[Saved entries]
::::

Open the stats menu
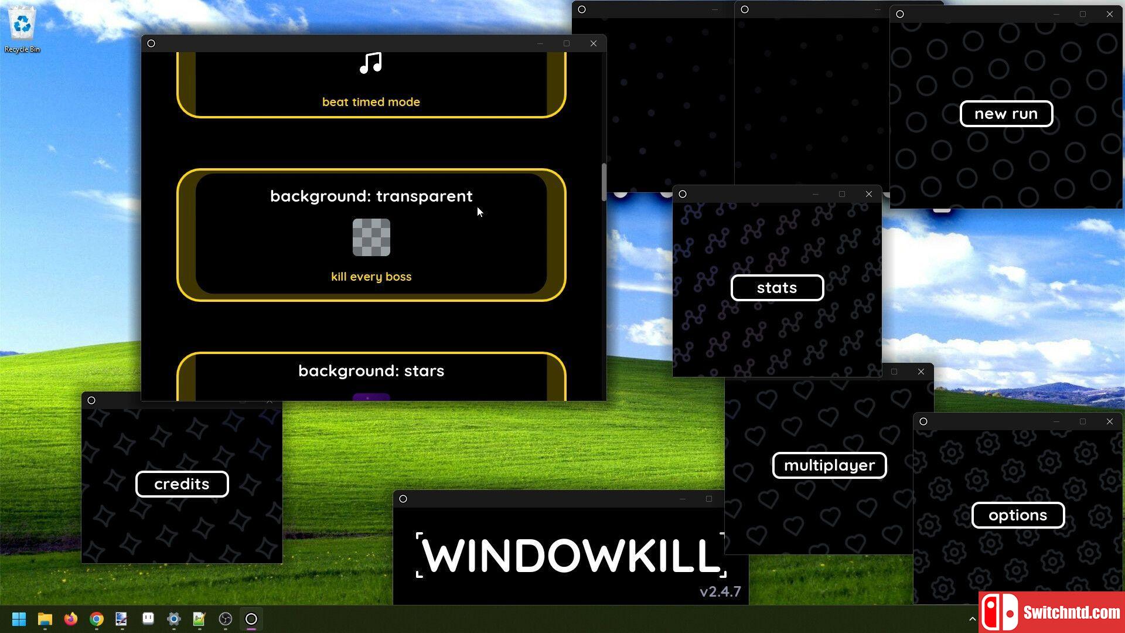The height and width of the screenshot is (633, 1125). pyautogui.click(x=776, y=288)
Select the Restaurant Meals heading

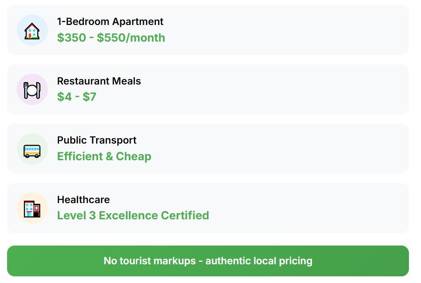99,81
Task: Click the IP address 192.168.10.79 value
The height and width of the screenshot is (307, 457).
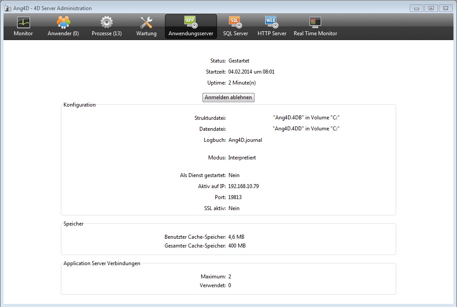Action: 243,186
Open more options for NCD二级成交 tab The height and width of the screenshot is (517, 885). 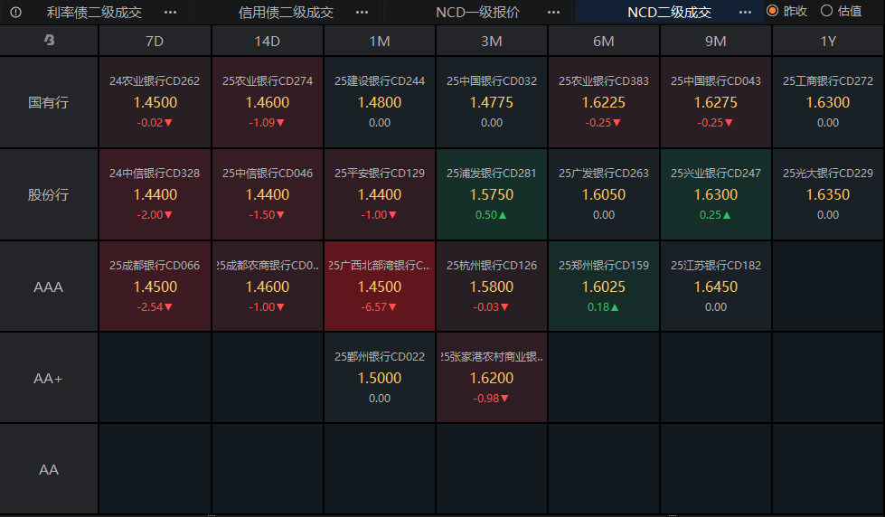point(745,13)
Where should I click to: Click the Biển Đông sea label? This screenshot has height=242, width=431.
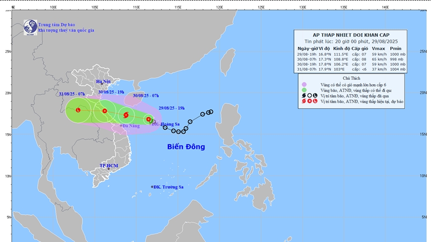click(186, 147)
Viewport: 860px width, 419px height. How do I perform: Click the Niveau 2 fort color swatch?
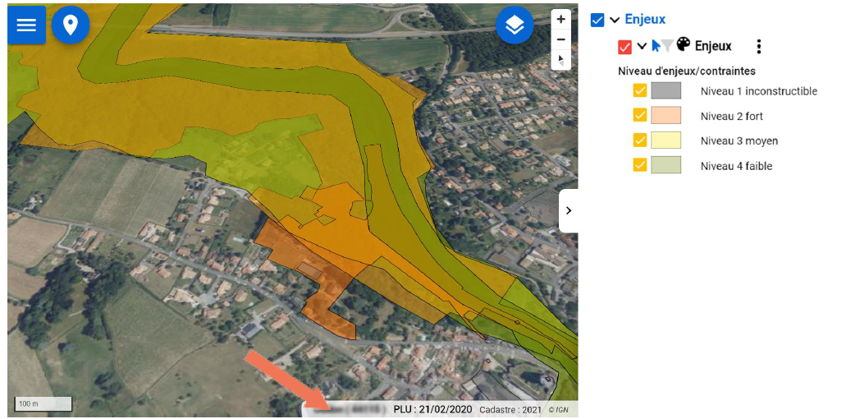click(666, 116)
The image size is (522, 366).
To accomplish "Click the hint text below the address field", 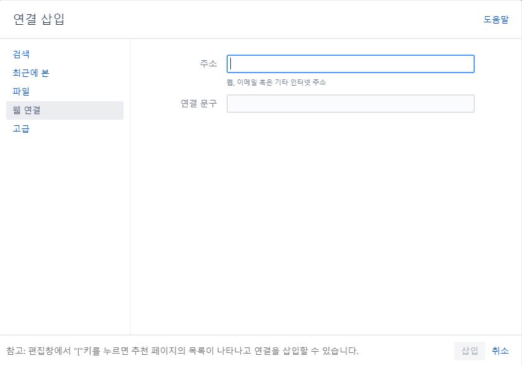I will click(276, 82).
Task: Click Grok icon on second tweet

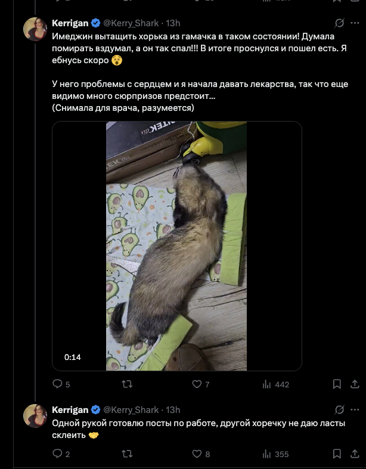Action: tap(339, 409)
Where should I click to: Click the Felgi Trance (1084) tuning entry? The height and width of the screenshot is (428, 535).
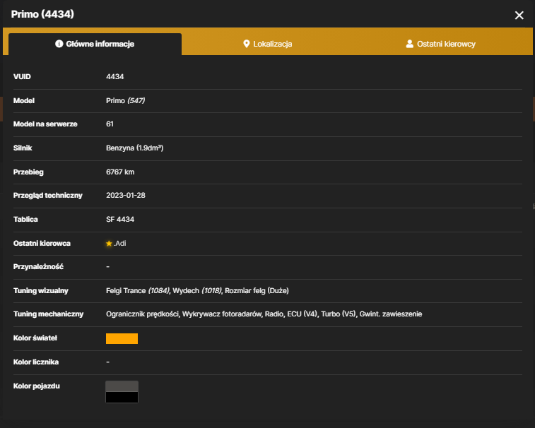(x=138, y=290)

::::

The task:
Beginning with the line with "Where should I click to: Click the Felgi", repeat the entries above exactly, up to and including the last line, leaving out pictures.

Answer space:
Where should I click to: Click the Felgi Trance (1084) tuning entry? The height and width of the screenshot is (428, 535).
(x=138, y=290)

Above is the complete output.